En una fotografía, la diestra del Cardenal Norberto Rivera, guía, coloca y empuja las manos de Monseñor Antonio Chedraui, Arzobispo de la Iglesia Ortodoxa en México y la de Enrique Peña Nieto, Gobernador de nuestro Estado, en el acto de partir un pastel. La segunda fotografía aparecida en el último número de la revista Quien, ya famosa por ilustrar las notas en sociedad de la vida pasional de los gobernantes nacionales, muestra a nuestro Gobernador, tomado del cuello, en aparente abrazo fraterno, por las manos de Onésimo Cepeda, el sacerdote metrosexual, torero, sibarita y acaudalado pastor de la diócesis de Ecatepec. La imagen no tiene pierde. Es la conjunción de los intereses pudientes. Se mira la subordinación de un poder público y político a las sórdidas ambiciones de los Camil, Arraigos, Vázquez Raña, Alemán, Garza, Karam, Peralta… Todo mundo fue a su cumple, reza la nota que da cuenta de la presencia de Josefina Vázquez Mota, Gaby Cuevas, la chica paga-fianzas, ¿recuerda usted?; Javier Lozano, el copelas o cuello, Pedro Cerisola, o el Procurador General de la República, Eduardo Medina Mora. Poder político y poder económico departiendo alegremente, llevados de la mano y tomados del pescuezo, el primero por el segundo.

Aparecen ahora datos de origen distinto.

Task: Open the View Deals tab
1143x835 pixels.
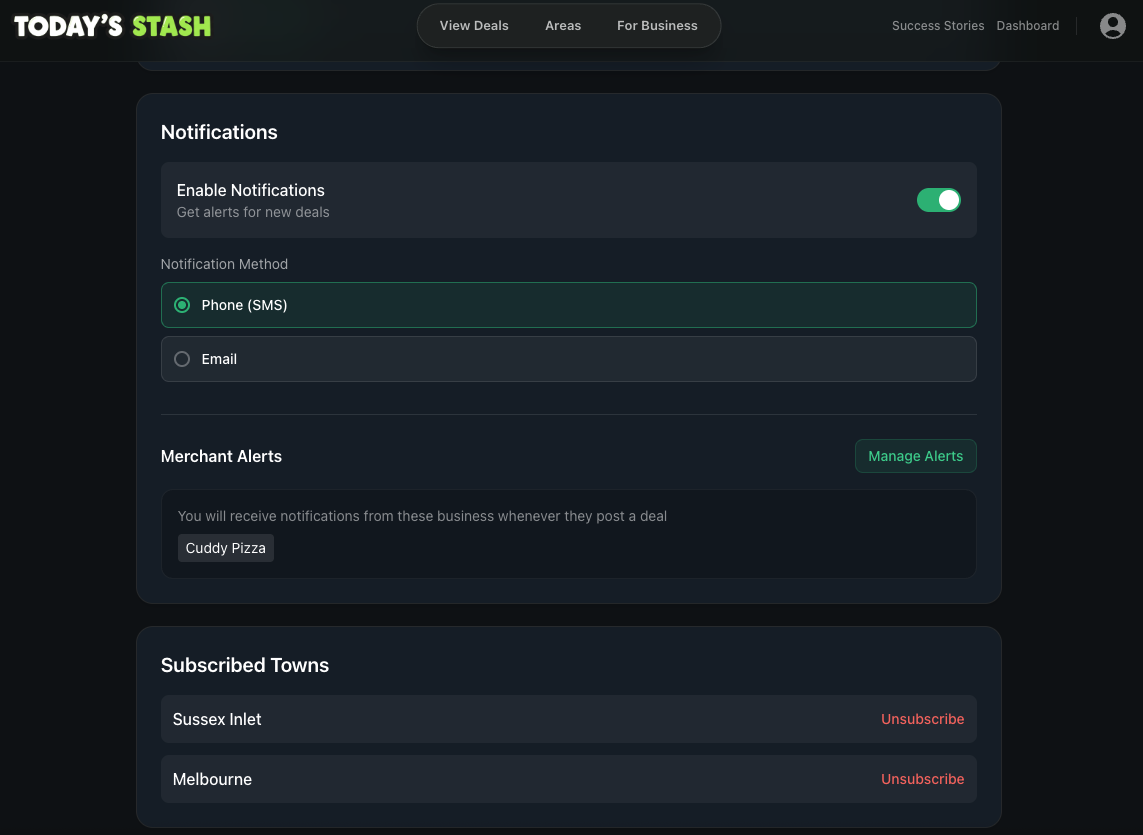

La brecha entre el México que sobrevive y la clase social y política que domina al país es cada día más grande. Y ya no hay límites. El siguiente frente se acaba de abrir apenas el pasado viernes en la ciudad capital, de la cual soy oriundo y orgullosamente chilango…. Mote del inculpado y señalado…¿casualidades? como poseedor de todo un arsenal, dicen, para combatir a las fuerzas que se oponen al narcotráfico, que dicho sea de paso, nunca va a dejar de existir, mientras persista un mercado enorme, gigante e imperial, de consumidores ávidos de disociar, realidad e imaginación.
En tanto la sociedad yanqui consuma drogas, de todos tipos, colores y sabores. Mientras los gringos se evadan del mundo, se pierdan en un universo irreal, extravíen la capacidad de sentir y saber y disfrutar, mientras exista el consumo de toda clase de estupefacientes allende la frontera, no se detendrá el comercio legal o ilegal de estos productos.
Ningún ejército detendrá el tráfico indiscriminado de las drogas que se venden como pan caliente en los EUA, donde además se generan fortunas, para los importadores y los distribuidores. Su combate abierto en nuestro territorio, solo conlleva la venta de estos venenos en México, mercado mínimo en comparación al norteamericano.
Felipe Calderón, desde un principio, ha propuesto basar su entronización, en el combate al narcotráfico y la disponibilidad de fuerzas armadas fuera de los cuarteles, en posición de alerta, contra cualquier evento, de cualquier índole. Por eso resulta altamente preocupante la bomba del viernes en Av. Chapultepec, tan extraño, que en el abanico de posibilidades pudiera ser una provocación justificada, tipo Torres Gemelas en NY, venida del mismo gobierno federal, con tal de apostar, en la misma capital de la república, el DF perredista, la capital del aborto y de los 20 mil encuerados, sus fuerzas armadas amedrentadoras. Paranoia militar, esquizofrenia en contra de la Ciudad de México, de los barrios populares, como mi Tepito, patria chica, el centro político, cultural, civilizado, intelectual, crítico, combatiente y popular de México. Bastión todopoderoso, principal, de los movimientos sociales mexicanos.
Por cierto, este próximo viernes 22 está programada la visita de Andrés Manuel López Obrador aquí en Tejupilco, y al estilo de Chagolla, el obispón toluqueño, diría a las fuerzas políticas nativas: "no se pirateen a la gente… porque no se vale pescar en pecera", tal y como el simpático ministro se expreso, al inicio de la peregrinación anual de los feligreses mexiquenses, a la Villa de Guadalupe… y pa’que les digo lo que piensa la jerarquía católica de los enamorados diferentes.